I dont know what he meant in this context, but a common technique in computer graphics is to build the inverse as as you apply computations.

On Monday, 7 December 2020 at 13:41:17 UTC, Ola Fosheim Grostad wrote:
> On Monday, 7 December 2020 at 13:17:47 UTC, jmh530 wrote:
>> [snip]
>>
>> "no need to calculate inverse matrix" What? Since when?
>
> I dont know what he meant in this context, but a common technique in computer graphics is to build the inverse as as you apply computations.

Ah, well if you have a small matrix, then it's not so hard to calculate the inverse anyway.

On Monday, 7 December 2020 at 13:48:51 UTC, jmh530 wrote:
> On Monday, 7 December 2020 at 13:41:17 UTC, Ola Fosheim Grostad wrote:
>> On Monday, 7 December 2020 at 13:17:47 UTC, jmh530 wrote:
>>> [snip]
>>>
>>> "no need to calculate inverse matrix" What? Since when?
>>
>> I dont know what he meant in this context, but a common technique in computer graphics is to build the inverse as as you apply computations.
>
> Ah, well if you have a small matrix, then it's not so hard to calculate the inverse anyway.

It is an optimization, maybe also for accuracy, dunno.
So, instead of ending up with a transform from coordinate system A to B, you also get the transform from B to A for cheap. This may matter when the next step is to go from B to C... And so on...

On Monday, 7 December 2020 at 13:17:47 UTC, jmh530 wrote:
> On Monday, 7 December 2020 at 11:21:16 UTC, Igor Shirkalin wrote:
>> [snip]
>>
>> Agreed. As a matter of fact the simplest convolutions of tensors are out of date. It is like there's no need to calculate inverse matrix. Mir is the usefull work for author, of course, and practically almost not used. Every one who needs something fast in his own tasks should make same things again in D.
>
> "no need to calculate inverse matrix" What? Since when?

Since when highly optimized algorithms are required. This does not mean that you should not know the algorithms for calculating the inverse matrix.
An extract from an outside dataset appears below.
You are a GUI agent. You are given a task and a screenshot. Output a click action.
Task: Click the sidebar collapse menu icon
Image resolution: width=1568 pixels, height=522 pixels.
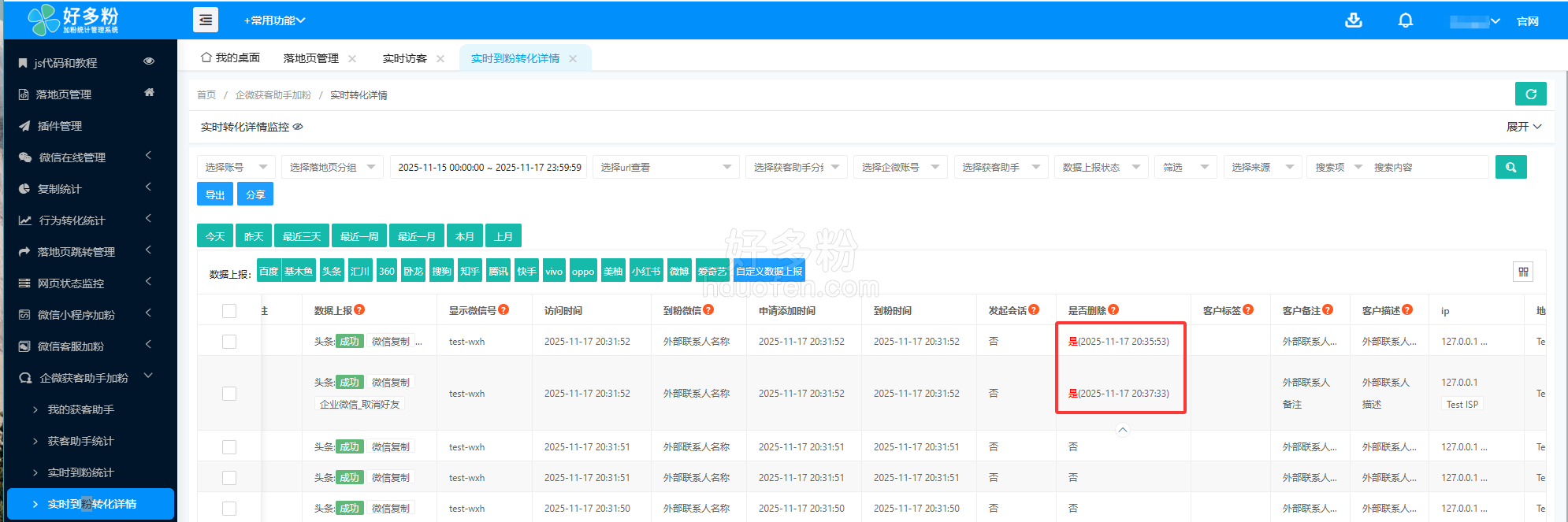(206, 20)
On Monday, 7 December 2020 at 13:54:26 UTC, Ola Fosheim Grostad wrote:
> On Monday, 7 December 2020 at 13:48:51 UTC, jmh530 wrote:
>> On Monday, 7 December 2020 at 13:41:17 UTC, Ola Fosheim Grostad wrote:
>>> On Monday, 7 December 2020 at 13:17:47 UTC, jmh530 wrote:
>>>> [snip]
>>>>
>>>> "no need to calculate inverse matrix" What? Since when?
>>>
>>> I dont know what he meant in this context, but a common technique in computer graphics is to build the inverse as as you apply computations.
>>
>> Ah, well if you have a small matrix, then it's not so hard to calculate the inverse anyway.
>
> It is an optimization, maybe also for accuracy, dunno.
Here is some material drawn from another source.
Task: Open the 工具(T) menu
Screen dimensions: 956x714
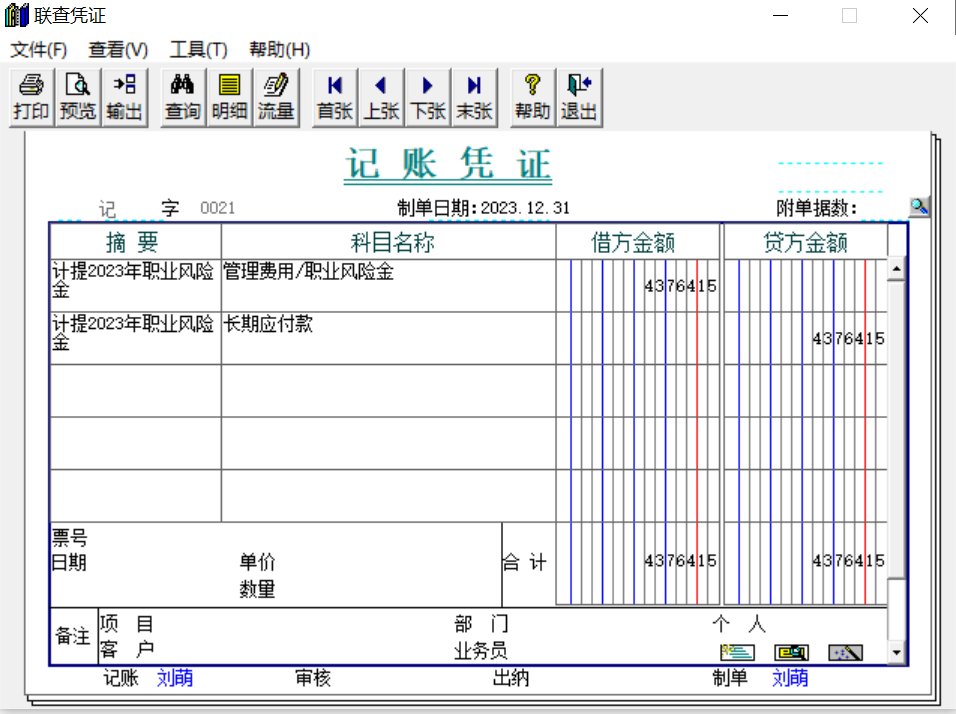Action: 198,49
Exactly. Optimization plus accuracy.

On Monday, 7 December 2020 at 13:41:17 UTC, Ola Fosheim Grostad wrote:
> On Monday, 7 December 2020 at 13:17:47 UTC, jmh530 wrote:
>> On Monday, 7 December 2020 at 11:21:16 UTC, Igor Shirkalin wrote:
>>> [snip]
>>>
>>> Agreed. As a matter of fact the simplest convolutions of tensors are out of date. It is like there's no need to calculate inverse matrix. Mir is the usefull work for author, of course, and practically almost not used. Every one who needs something fast in his own tasks should make same things again in D.
>>
>> "no need to calculate inverse matrix" What? Since when?
>
> I dont know what he meant in this context, but a common technique in computer graphics is to build the inverse as as you apply computations.

It makes sense for simplest cases if matrices are small (2x2, 3x3 or even 4x4) and you have to multiply them at least thousands of times.